The As have employed a number of platoons during the season. The the sake of simplicity and brevity, I want to focus on two of them: Brandon Moss and Chris Carter at (mostly) first base, and the Seth Smith and Jonny Gomes at left field and designated hitter.

It should be said that none of those players has been strictly platooned, and there are times when both parties in the platoon have played at the same time. There are defensive differences between the players. Moreover, the number of plate appearances for everyone on the team will change if we project worse offensive performance, which will effect contextual run-scoring. With those qualifications noted, I think simply going with a simple linear-weights-based approach (as implemented via wOBA) should be close enough for our purposes.

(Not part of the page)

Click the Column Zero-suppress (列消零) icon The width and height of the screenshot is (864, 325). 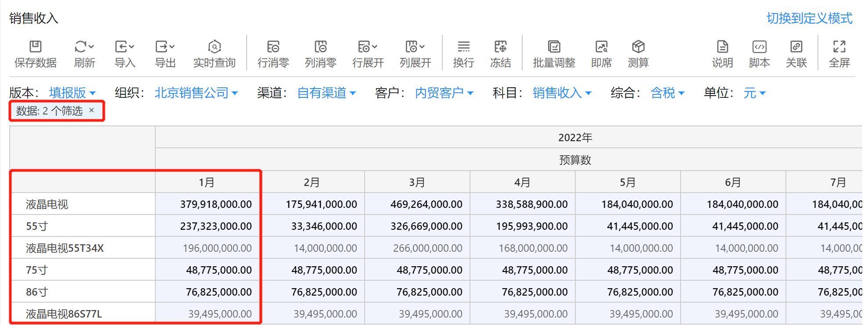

The temptation is simply to plug in the players we pick as the hypothetical full-timers numbers into the vacated plate appearances. However, it is not that simple — there is a difference between observed performance and true talent. We can’t simply plug in, say, Brandon Moss’s numbers against southpaws this season and assume that is what he would have done if he had gotten Chris Carter’s plate appearances. Moreover, just as estimates of true talent (i.e., projections) need to be used in an estimate like this for overall performance, we also have to account for how each individual player’s platoon split needs to be estimated given his past performance. For the overall projections of true talent, I will use Oliver’s updated forecasts for 2012 true talent wOBA, and will then apply this basic method for estimating hitter platoon skill.

Rather than going through all the possible combinations, let’s hypothetically assume that Oakland instead gives the full-time jobs to the two players that Oliver sees as having the best overall offensive talent for each slot: Moss (.337 projected wOBA versus Carter’s .323) and Smith (.334 just edges out Gomes’ .333). You are probably noticing just how much all of those players have outperformed even these updated projections, something I will briefly touch on at the end of the post.

As of this writing, Chris Carter has received 109 plate appearances versus left-handed pitchers this season, and has had a .384 wOBA against them. Moss has actually been okay versus left-handed pitchers this season with a .332 wOBA, but in just 60 plate appearances. Using the methods mentioned above, Moss’s true talent wOBA versus left-handed pitching is a .314 wOBA. If he had received Carter’s 109 plate appearances versus lefties, the difference compared to Carter’s actual performance would have been about six runs according to linear weights.

Neither Carter nor Moss’s observed or projected splits really compare to those of Smith and Gomes, however. Jonny Gomes got 196 plate appearances versus left-handed pitching this season, and destroyed them for a .416 wOBA. Seth Smith has always struggled versus lefties (.257 career wOBA against), and even after regression, his true talent wOBA versus southpaw pitchers projects at .293. Over 195 plate appearances, a .293 wOBA would be expected to be about 19 runs (!) worse than Gomes’ .416.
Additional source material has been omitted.